M. et Mme Y qui succombent en cause d’appel, seront condamnés in solidum aux dépens d’appel avec application des dispositions de l’article 699 du code de procédure civile.
Il convient de les condamner in solidum à payer à M. et Mme X la somme de 4'000 euros, et la somme de 2'000 euros à la SCP T D et AK AA-C, sur le fondement de l’article 700 du code de procédure civile.
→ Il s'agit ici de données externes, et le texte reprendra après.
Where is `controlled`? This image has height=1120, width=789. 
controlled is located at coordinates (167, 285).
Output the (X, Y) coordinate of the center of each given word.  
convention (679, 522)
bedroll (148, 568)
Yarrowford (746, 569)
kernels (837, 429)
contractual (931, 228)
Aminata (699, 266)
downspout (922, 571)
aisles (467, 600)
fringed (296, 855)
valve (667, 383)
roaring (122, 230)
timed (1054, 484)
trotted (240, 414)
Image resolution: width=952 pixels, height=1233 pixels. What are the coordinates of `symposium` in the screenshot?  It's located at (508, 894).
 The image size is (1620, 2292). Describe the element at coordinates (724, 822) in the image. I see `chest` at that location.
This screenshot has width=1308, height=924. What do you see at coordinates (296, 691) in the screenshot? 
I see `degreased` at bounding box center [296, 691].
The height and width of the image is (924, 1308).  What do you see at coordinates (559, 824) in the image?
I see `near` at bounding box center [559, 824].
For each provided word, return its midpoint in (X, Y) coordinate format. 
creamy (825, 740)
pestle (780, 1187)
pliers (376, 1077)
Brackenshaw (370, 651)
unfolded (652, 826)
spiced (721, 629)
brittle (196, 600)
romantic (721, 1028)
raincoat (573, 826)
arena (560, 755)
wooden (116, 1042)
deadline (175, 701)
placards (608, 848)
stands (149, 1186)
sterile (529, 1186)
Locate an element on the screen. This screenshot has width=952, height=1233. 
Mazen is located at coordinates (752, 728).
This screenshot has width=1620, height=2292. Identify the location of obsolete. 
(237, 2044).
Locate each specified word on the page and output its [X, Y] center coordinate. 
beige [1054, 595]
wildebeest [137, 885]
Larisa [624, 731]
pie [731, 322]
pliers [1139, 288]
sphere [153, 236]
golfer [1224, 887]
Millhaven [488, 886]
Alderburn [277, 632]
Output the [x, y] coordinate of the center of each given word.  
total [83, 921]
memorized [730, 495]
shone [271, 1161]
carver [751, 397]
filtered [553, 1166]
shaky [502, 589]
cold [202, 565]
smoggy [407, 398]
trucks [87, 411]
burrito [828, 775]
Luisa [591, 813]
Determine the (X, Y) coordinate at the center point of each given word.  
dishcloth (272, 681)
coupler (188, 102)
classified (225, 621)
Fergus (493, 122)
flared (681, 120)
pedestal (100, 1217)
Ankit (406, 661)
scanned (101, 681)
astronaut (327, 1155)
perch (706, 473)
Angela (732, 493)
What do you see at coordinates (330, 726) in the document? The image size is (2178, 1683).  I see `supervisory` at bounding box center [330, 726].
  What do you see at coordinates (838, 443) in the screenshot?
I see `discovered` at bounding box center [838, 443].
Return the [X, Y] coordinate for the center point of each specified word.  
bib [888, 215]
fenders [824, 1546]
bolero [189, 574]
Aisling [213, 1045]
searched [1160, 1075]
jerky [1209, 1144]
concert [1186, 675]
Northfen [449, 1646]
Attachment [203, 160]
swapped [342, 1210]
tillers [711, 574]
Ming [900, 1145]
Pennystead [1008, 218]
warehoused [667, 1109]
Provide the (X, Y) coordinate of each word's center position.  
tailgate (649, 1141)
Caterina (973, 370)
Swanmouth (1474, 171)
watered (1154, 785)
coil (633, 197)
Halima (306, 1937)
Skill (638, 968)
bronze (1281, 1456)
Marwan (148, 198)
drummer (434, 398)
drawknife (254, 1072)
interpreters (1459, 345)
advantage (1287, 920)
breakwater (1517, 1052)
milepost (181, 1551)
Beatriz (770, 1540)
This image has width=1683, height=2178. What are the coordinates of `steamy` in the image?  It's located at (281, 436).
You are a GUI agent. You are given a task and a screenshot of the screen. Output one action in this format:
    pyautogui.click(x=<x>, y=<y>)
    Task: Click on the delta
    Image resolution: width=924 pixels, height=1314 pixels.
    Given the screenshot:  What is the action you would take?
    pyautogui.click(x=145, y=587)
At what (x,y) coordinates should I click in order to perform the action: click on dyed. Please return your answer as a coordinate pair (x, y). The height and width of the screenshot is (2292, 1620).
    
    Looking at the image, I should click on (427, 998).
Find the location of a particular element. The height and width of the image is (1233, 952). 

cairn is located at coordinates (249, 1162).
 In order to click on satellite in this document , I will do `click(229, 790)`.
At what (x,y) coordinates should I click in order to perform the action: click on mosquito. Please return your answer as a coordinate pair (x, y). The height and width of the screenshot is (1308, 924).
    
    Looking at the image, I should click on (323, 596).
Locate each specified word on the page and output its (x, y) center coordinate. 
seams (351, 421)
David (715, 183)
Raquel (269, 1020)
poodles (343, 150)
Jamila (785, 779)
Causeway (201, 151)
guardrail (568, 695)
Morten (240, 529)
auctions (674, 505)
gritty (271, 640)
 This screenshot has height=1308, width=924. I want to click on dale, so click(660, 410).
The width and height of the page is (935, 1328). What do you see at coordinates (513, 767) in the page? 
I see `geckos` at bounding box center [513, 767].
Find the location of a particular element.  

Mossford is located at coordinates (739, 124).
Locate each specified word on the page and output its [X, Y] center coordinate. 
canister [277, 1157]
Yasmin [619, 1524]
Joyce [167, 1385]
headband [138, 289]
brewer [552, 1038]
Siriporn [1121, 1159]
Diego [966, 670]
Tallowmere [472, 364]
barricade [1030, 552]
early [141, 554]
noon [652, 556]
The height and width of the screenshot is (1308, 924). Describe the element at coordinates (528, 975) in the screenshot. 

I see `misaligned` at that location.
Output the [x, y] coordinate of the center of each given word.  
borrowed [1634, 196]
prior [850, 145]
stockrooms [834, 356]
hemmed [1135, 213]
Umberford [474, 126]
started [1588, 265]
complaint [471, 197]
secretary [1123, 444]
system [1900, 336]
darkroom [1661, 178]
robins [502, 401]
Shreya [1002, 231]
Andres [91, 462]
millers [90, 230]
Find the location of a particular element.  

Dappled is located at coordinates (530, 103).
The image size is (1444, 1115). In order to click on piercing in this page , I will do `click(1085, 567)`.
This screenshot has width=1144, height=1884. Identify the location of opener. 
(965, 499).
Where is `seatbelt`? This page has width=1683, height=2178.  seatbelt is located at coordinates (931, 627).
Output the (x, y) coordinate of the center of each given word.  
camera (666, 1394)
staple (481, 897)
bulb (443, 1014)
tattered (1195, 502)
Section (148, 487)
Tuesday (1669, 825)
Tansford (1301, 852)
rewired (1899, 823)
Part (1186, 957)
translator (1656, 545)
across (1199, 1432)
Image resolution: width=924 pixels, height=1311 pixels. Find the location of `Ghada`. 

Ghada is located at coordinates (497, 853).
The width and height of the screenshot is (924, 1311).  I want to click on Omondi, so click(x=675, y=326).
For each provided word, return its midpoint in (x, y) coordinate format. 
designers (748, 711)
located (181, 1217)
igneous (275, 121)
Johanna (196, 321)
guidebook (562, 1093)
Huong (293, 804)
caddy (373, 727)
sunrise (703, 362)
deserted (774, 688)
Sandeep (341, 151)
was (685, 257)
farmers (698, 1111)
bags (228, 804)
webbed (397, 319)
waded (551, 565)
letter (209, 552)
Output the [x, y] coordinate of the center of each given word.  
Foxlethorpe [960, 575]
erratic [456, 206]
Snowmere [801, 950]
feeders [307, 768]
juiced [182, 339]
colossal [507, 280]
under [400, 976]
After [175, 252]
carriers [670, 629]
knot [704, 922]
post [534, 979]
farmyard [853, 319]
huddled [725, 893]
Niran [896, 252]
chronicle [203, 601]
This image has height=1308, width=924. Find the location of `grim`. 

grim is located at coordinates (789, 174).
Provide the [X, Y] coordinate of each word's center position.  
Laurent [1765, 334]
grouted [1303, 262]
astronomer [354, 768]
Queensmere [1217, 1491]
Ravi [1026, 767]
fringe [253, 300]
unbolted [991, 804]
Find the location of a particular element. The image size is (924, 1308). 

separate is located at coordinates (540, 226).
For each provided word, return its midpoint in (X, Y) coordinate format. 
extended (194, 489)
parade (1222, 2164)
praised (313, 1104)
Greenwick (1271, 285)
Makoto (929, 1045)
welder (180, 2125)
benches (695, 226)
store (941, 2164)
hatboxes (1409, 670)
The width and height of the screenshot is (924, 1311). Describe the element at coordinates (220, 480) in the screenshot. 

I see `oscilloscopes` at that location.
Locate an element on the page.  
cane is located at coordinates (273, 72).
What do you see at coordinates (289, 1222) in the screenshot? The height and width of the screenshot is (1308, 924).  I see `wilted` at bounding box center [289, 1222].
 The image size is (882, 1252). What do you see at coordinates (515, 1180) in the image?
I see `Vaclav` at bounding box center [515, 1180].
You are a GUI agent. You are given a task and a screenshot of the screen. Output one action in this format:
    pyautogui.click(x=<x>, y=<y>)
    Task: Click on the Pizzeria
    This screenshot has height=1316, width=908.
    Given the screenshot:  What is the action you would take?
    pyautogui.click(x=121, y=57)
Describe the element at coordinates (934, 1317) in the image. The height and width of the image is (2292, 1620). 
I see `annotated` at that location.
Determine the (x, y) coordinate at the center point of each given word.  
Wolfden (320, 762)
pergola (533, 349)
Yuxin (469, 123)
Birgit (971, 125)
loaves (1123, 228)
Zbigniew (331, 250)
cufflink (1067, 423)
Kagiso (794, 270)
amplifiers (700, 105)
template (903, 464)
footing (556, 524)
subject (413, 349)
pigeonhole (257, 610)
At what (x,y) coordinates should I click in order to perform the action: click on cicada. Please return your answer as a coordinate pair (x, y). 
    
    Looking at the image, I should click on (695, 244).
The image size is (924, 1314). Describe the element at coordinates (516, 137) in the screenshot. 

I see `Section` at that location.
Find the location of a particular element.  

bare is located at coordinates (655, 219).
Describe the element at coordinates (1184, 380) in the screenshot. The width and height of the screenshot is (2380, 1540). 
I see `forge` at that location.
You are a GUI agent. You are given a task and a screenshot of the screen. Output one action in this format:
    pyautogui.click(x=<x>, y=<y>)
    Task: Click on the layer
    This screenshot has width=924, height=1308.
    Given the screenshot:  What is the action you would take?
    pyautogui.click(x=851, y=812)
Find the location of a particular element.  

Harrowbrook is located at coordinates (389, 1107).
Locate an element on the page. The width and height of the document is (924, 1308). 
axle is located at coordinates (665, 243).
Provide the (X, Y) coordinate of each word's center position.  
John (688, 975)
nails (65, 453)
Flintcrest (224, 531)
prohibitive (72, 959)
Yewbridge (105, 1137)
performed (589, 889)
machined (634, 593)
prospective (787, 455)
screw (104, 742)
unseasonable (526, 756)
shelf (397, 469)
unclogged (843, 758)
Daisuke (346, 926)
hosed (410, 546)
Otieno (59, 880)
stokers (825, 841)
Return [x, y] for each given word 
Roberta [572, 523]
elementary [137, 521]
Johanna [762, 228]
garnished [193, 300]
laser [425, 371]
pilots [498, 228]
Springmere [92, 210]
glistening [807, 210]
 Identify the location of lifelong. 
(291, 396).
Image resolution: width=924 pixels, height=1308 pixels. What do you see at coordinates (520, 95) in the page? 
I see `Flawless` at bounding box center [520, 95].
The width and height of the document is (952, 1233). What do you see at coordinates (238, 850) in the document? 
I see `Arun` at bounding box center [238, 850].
Les autres demandes fondées sur l’article 700 du code de procédure civile seront rejetées.
PAR CES MOTIFS,
STATUANT publiquement, par arrêt contradictoire et en dernier ressort,
RECTIFIE le jugement déféré en remplaçant, page 9, la somme de «'6'003,19 euros'» à laquelle M. et Mme Y ont été condamnés au paiement au profit de M. et Mme X au titre de cotisations d’assurance acquittées, par la somme de «'6'033,19 euros'»';
INFIRME le jugement en ce qu’il a':
— condamné les époux Y à payer aux époux X les intérêts au taux légal à compter du 15 juin 2011 sur les sommes de 290'000 euros correspondant au prix de vente et 14'761 euros correspondant aux frais de la vente';
— dit que la responsabilité civile de la SCP E, D, B, C est engagée à l’égard des époux X';
— condamné la SCP E, D, B, C à garantir les époux Y de l’intégralité des condamnations prononcées contre eux';
— condamné solidairement les époux X à payer seulement à la Banque Populaire Val de France la somme de 270'070,85 euros au titre du prêt consenti selon décompte établi au 23 mai 2016 avec intérêts au taux légal à compter du 24 mai 2016';
STATUANT À NOUVEAU sur les chefs infirmés et Y AJOUTANT':
DIT que M. et Mme Y sont redevables à M. et Mme X des intérêts au taux légal sur les sommes de 290'000 euros correspondant au prix de vente et 14'761 euros correspondant aux frais de la vente, à compter du 4 février 2016';
DÉBOUTE M. et Mme X de l’intégralité de leurs demandes formées à l’encontre de la SCP T D et AK AA-C';
DÉBOUTE M. et Mme Y de leur demande en garantie formée à l’encontre de la SCP T D et AK AA-C';
CONDAMNE M. et Mme Y à payer à M. et Mme X la somme de 45'325,15 euros au titre des charges de copropriété arrêtées au 21 décembre 2016';
CONDAMNE M. et Mme Y à payer à M. et Mme X la somme de 10'000 euros à chacun en réparation de leur préjudice moral';
DÉBOUTE M. et Mme X de leur demande d’actualisation formée au titre des impôts afférents au bien immobilier';
ANNULE le contrat de crédit immobilier consenti par la Banque Populaire Val de France à M. et Mme X le 11 mars 2011';
CONDAMNE M. et Mme X à payer à la Banque Populaire Val de France la somme de 204'313,93 euros, au titre du capital du prêt après déduction des versements effectués, avec intérêts au taux légal à compter du 29 juin 2016';
CONDAMNE in solidum M. et Mme Y à payer à la Banque Populaire Val de France la somme de 22'000 euros à titre de dommages et intérêts';
DÉBOUTE la Banque Populaire Val de France de sa demande indemnitaire formée à l’encontre de la SCP T D et AK AA-C';
DÉBOUTE M. et Mme Y de leur demande dommages et intérêts pour procédure abusive';
DÉBOUTE M. et Mme Y de leurs demandes reconventionnelles faisant suite à la publication du jugement déféré au service de la publicité foncière';
CONFIRME le jugement pour le surplus des chefs critiqués';
CONDAMNE in solidum M. et Mme Y à payer à M. et Mme X la somme de 4'000 euros sur le fondement de l’article 700 du code de procédure civile, au titre des frais irrépétibles d’appel';
CONDAMNE in solidum M. et Mme Y à payer à la SCP T D et AK AA-C la somme de 2'000 euros sur le fondement de l’article 700 du code de procédure civile, au titre des frais irrépétibles d’appel';
CONDAMNE in solidum M. et Mme Y aux entiers dépens d’appel';
REJETTE les autres demandes formées sur le fondement de l’article 700 du code de procédure civile';
AUTORISE les avocats de la cause à recouvrer directement et à leur profit, contre la partie condamnée aux dépens, ceux dont ils ont fait l’avance sans avoir reçu provision.
Arrêt signé par Madame Laurence FAIVRE, Président de Chambre et Madame Q R, auquel la minute de la décision a été remise par le magistrat signataire.